An iPod I purchased in 2006, upgraded to 32gB from original 8gB, just replaced battery for third time, still works.

8. Golf Ball Stamps -These stamps are meant to mark golf balls, but they are incredibly useful for graphically marking up a printed list. Each of these symbols represents a status or an action, which lets me look at a list at a glance and remember exactly what needs to happen. At pro shops everywhere.

Meant for golf, repurposed to act as semiotic markers on lists

9. Swiss Army Knife -the first one I got was as a graduation gift from my dad, thought technically not a gift as superstition dictated I purchase it from him for a dollar, it was the same as this one which is currently my fourth, bought at a Boy Scout camp for about $10. I keep one in my checked luggage for use at my destination for opening bottles, uncorking wine, cutting salume and cheeses, tightening screws, and when the occasion arises, performing an appendectomy (need a hotel sewing kit). This one also has tiny forceps and a toothpick.

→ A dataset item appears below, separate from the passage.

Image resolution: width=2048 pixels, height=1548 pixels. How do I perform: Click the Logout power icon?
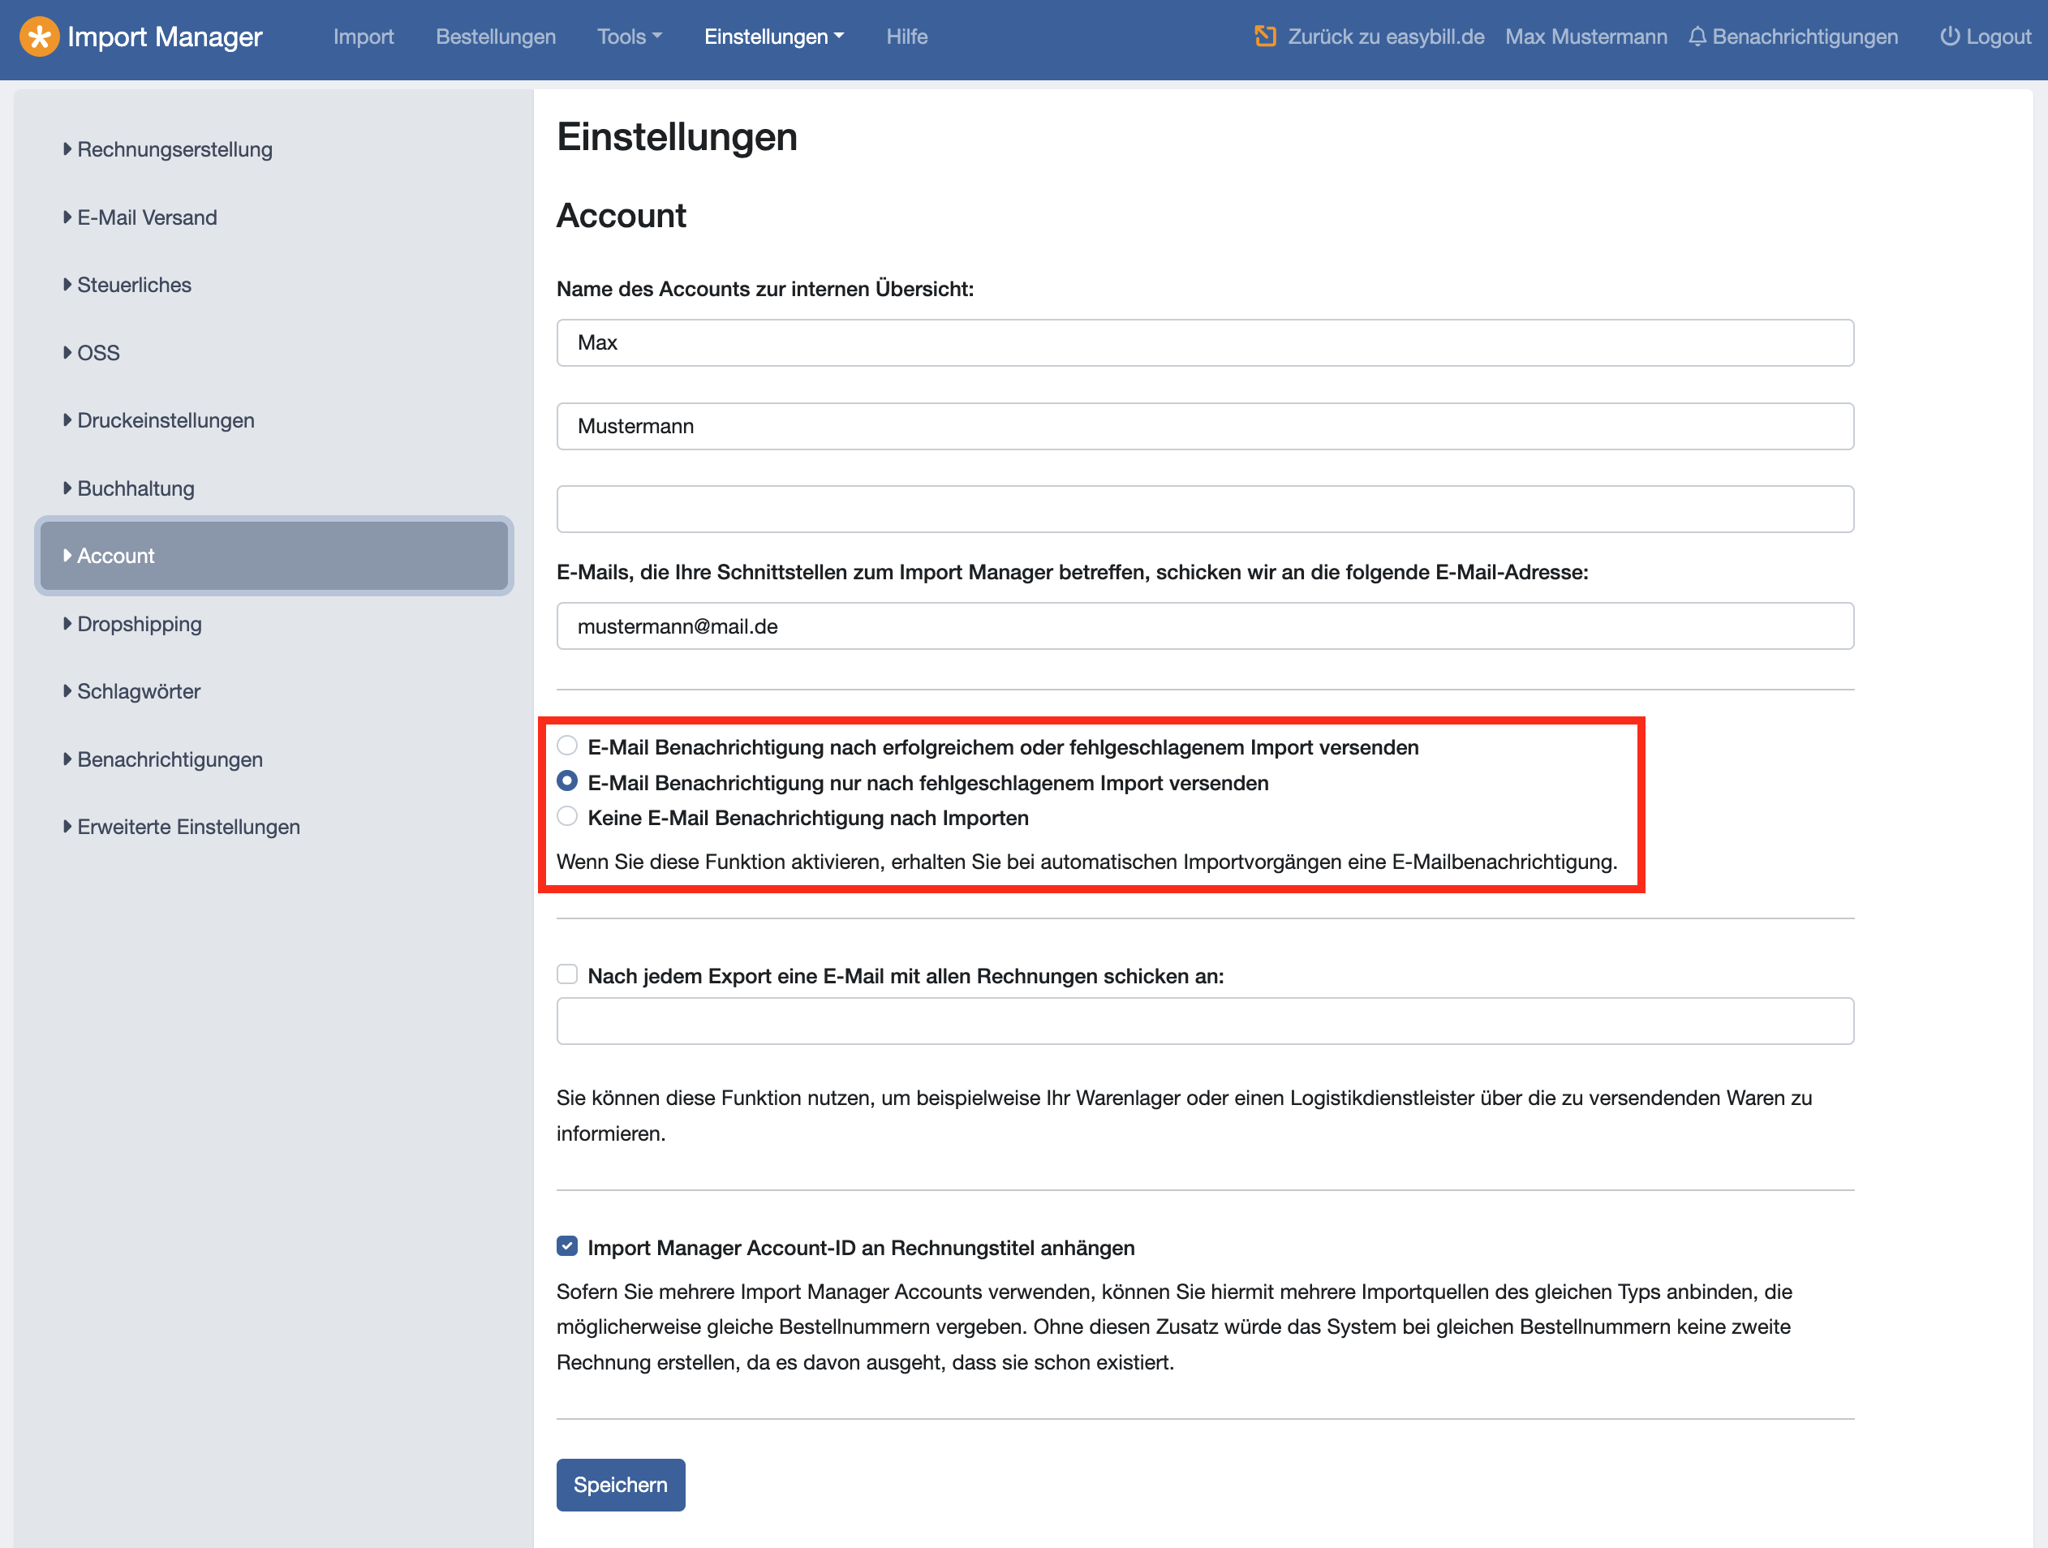click(1950, 37)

With this, I can do several life saving operations.

10. Skirt steak -rarely seen any more shrink wrapped at chain groceries, you generally have to ask the fellow behind the counter or know a butcher. This diaphragmatic muscle used to be cheap. Considered offal in many places, this formerly cheap meat ended up being the go to meet for tacos and street cart barbecues in Asia, but don’t sniff at it. As it is not a structural muscle, it is not tough, has great flavor, and while leaner than traditional steak cuts, not devoid of fat like a filet (which is not my favorite) giving it enough buttery fat tones to remind you it is meat. Because it’s harder to find, that means the people who supply it know beef. Here in Abu Dhabi, I ordered this from the CarniStore in Dubai. Dinner is served.